Material provided: Begin
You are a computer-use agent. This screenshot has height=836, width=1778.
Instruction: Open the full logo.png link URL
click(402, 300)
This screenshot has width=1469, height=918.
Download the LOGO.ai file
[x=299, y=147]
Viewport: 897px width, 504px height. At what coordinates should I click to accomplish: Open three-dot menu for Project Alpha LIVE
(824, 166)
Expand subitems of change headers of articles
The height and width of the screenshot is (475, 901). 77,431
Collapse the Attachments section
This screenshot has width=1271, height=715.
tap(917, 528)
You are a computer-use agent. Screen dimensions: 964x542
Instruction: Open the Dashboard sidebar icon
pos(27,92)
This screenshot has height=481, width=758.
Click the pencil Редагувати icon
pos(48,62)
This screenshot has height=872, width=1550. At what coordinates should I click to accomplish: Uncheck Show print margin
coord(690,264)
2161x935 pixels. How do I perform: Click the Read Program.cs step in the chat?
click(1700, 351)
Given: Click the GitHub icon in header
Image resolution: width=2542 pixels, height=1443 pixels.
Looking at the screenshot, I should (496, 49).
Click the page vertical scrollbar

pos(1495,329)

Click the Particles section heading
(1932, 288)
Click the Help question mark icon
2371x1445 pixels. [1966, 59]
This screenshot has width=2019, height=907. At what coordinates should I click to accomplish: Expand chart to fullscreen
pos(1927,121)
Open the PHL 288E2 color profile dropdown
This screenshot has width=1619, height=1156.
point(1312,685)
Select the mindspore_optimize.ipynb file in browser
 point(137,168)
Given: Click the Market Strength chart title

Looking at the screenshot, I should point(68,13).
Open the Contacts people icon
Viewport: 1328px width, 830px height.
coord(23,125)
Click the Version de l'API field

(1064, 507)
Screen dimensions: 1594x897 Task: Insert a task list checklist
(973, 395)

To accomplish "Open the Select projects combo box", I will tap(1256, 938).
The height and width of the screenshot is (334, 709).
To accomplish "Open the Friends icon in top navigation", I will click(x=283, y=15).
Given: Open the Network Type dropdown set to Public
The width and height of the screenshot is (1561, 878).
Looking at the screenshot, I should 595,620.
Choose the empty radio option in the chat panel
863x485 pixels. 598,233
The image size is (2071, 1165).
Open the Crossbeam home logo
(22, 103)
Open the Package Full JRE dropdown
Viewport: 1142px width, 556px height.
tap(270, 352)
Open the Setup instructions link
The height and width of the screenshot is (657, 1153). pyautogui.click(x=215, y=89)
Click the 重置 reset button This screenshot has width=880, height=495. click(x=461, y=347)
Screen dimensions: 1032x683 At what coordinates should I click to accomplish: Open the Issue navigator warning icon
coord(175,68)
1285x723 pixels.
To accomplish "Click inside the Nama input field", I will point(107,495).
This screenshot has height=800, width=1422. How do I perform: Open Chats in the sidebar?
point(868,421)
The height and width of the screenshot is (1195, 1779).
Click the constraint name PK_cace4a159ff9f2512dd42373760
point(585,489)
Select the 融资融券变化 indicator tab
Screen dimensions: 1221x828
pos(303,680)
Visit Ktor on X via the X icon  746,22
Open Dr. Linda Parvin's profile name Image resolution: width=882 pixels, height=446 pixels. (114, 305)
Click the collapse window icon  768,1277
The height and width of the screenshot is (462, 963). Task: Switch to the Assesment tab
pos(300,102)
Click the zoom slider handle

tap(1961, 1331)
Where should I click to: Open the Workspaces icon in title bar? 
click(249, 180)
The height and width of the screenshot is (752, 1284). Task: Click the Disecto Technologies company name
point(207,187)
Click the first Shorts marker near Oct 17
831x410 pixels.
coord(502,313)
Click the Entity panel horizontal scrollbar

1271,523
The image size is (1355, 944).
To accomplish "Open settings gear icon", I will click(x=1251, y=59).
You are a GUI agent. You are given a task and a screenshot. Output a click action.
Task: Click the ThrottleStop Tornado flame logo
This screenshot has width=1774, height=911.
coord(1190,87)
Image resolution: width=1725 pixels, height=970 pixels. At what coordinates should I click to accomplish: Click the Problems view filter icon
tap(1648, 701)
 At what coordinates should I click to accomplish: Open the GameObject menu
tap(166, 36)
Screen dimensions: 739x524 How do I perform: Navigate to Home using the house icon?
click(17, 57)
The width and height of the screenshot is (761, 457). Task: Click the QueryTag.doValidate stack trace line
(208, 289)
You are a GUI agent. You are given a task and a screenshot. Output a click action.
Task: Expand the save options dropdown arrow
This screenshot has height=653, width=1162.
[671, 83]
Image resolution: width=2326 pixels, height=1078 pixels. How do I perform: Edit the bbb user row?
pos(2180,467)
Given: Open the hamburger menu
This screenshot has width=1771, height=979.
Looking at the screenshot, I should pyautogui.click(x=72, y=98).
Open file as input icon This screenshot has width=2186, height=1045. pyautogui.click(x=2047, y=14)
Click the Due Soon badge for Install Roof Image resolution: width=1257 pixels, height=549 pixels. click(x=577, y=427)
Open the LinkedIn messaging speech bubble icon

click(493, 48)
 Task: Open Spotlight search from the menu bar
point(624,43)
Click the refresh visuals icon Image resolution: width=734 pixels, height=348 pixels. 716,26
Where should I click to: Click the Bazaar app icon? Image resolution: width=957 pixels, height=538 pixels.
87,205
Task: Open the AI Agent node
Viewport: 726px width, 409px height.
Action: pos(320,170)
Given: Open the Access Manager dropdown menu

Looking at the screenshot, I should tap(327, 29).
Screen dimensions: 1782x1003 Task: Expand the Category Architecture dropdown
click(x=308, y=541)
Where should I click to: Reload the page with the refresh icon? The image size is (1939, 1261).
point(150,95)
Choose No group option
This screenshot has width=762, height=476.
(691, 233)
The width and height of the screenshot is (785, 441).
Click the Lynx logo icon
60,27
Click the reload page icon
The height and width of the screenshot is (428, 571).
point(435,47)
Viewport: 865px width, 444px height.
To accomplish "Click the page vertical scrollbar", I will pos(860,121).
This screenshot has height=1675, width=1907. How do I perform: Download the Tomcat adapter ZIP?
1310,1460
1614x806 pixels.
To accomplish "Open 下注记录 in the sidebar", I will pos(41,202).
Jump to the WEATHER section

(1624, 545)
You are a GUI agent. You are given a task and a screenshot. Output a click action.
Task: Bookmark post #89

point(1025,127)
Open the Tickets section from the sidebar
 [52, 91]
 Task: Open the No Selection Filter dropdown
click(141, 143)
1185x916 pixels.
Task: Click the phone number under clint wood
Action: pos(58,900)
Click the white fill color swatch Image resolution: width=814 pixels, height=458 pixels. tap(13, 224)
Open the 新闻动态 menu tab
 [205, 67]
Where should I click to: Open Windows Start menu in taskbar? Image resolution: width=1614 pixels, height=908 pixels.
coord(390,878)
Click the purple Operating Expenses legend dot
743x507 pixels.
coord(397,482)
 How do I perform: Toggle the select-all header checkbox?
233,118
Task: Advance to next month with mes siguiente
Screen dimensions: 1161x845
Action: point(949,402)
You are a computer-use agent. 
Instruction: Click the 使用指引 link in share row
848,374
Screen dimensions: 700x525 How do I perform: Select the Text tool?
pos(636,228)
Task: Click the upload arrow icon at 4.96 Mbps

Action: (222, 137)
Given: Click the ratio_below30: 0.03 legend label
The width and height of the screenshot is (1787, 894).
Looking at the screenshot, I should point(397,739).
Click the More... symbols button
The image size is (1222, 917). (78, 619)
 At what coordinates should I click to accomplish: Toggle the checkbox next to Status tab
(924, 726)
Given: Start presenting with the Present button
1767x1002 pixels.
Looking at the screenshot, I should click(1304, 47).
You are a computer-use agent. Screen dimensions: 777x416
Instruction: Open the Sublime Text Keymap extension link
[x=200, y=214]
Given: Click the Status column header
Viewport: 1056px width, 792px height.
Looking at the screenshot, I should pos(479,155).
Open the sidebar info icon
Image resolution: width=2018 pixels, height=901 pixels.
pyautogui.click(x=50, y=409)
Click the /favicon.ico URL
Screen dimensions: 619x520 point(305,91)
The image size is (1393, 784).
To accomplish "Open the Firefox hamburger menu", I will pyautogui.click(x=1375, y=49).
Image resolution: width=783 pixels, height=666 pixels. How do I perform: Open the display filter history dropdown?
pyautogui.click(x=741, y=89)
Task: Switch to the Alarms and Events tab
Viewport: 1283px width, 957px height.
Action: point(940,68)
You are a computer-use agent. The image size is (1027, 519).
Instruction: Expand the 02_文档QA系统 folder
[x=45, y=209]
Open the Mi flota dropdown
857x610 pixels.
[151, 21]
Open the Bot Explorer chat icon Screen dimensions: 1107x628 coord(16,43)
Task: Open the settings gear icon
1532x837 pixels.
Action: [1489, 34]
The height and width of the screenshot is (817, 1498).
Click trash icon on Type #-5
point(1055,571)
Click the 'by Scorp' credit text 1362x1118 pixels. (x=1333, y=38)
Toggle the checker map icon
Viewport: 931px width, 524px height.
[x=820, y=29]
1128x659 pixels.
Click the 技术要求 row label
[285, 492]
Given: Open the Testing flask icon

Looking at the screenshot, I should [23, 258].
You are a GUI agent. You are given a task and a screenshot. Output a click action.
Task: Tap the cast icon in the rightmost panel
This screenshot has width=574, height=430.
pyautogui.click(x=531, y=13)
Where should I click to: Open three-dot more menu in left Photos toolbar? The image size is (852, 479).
Material provided: End
Retype only the stretch of lines above starting at the one with "This screenshot has width=1771, height=979." and stopping at the one with "Open file as", exactly as written, with both kept.

_Response below_.
This screenshot has width=1771, height=979.
Looking at the screenshot, I should pyautogui.click(x=72, y=98).
Open file as input icon This screenshot has width=2186, height=1045. pyautogui.click(x=2047, y=14)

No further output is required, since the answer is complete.